The writing of An Outline of Psycho-analysis, which bears on its opening page the date July 22, soon after Sigmund Freud’s arrival in London at the beginning of June 1938, was interrupted by a serious operation in September, and he did not return to it. Arguably, it is an unfinished but not incomplete work; it is also a work of metaphysical yearning. It begins with the psychical apparatus, both its bodily organ—the brain and the nervous system—and acts of consciousness. “Everything that lies between is unknown to us, and the data do not include any direct relation between these two terminal points of our knowledge,” Freud states in a summative fashion.Footnote 1 What is the psychical, he goes on to ask: is it just one or the other sequence of phenomena or is it broken sequences, a process unconscious in itself?

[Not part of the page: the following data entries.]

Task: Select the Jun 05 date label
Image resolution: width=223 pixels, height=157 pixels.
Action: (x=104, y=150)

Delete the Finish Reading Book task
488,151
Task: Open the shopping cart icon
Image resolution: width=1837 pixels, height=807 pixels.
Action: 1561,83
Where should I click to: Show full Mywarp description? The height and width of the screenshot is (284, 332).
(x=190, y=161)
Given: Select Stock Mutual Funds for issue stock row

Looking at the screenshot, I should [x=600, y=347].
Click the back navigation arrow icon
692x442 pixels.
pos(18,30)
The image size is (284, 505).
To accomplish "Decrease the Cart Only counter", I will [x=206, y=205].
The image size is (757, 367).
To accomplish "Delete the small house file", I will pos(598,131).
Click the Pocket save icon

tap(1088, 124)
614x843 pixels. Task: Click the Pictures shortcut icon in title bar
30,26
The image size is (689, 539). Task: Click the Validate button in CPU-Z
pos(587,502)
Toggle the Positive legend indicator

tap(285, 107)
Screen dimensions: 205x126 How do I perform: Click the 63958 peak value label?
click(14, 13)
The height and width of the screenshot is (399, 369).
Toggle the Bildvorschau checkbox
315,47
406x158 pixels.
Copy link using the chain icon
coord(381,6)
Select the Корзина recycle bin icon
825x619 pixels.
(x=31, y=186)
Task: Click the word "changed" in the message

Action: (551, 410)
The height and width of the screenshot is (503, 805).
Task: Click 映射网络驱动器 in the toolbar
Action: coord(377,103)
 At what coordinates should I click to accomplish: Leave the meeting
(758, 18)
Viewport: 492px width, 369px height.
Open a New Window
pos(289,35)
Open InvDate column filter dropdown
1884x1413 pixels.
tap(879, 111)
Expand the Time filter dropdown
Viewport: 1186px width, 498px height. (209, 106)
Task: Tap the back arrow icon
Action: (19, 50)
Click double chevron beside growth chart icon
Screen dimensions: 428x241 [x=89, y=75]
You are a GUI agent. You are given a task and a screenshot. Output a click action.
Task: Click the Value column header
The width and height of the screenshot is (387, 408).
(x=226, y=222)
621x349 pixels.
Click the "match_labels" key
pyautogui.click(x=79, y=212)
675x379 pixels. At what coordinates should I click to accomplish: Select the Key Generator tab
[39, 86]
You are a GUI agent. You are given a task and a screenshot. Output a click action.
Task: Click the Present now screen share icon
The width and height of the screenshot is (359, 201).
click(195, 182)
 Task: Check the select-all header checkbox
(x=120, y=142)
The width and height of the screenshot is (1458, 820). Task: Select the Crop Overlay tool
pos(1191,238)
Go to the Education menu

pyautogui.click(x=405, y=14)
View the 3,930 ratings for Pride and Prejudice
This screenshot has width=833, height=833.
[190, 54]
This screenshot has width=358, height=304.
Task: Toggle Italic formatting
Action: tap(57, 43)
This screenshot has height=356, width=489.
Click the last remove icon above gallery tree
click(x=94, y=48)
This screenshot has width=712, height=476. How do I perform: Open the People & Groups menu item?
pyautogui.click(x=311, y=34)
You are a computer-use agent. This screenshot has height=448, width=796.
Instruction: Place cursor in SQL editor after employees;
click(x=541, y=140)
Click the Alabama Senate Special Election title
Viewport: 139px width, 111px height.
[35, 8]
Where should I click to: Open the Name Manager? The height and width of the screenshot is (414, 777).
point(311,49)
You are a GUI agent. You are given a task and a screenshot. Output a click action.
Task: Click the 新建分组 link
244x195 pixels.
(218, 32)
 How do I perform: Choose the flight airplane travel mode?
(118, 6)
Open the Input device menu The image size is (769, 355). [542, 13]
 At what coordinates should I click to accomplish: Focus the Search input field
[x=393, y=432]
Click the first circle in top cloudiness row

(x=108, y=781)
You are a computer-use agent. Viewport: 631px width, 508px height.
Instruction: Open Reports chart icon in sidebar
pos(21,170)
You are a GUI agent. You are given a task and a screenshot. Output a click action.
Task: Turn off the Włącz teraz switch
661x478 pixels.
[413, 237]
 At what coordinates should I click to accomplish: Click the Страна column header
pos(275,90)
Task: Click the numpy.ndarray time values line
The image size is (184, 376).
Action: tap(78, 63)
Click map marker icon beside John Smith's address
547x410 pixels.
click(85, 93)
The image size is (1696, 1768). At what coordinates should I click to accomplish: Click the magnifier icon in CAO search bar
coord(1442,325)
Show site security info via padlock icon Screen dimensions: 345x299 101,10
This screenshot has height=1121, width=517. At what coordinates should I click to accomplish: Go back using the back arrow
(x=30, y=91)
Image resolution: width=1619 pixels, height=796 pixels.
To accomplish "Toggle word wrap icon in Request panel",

Freud compares the psychology of consciousness to chemistry and physics. Unknowable as the processes may be ultimately, it is possible to establish the laws that they obey and to arrive at an understanding of the “natural phenomena in question.”Footnote 2 We make our observations through the medium of a perceptual apparatus same as that used by science; we fill in what is omitted by making plausible inferences and translating it into conscious material. Freud terms this process “technique.”
If the psychical can be described as an apparatus, neuroses and psychoses are the states in which, Freud states, “disturbances in the functioning of the apparatus come to expression.”Footnote 3 Neuroses are the subjects of study for the psychological methods he has developed, but neurotics shade off into the normal, and there is hardly any state recognized as the normal that doesn’t have neurotic traits. “Why is it, then, that they live so much worse and with so much greater difficulty and, in the process, suffer more feelings of unpleasure, anxiety and pain?” Freud wonders.Footnote 4 The answer, he ventures, lies in quantitative disharmonies. The human mind is irreducible to biology or society, but it is formed by a reciprocal action between “innate dispositions and accidental experiences.”Footnote 5 A particular instinct may be too strong or weak innately; a particular capacity may be stunted or insufficiently developed in life. External experiences also make different demands on different people: what is manageable by one person’s constitution is an unmanageable task for another.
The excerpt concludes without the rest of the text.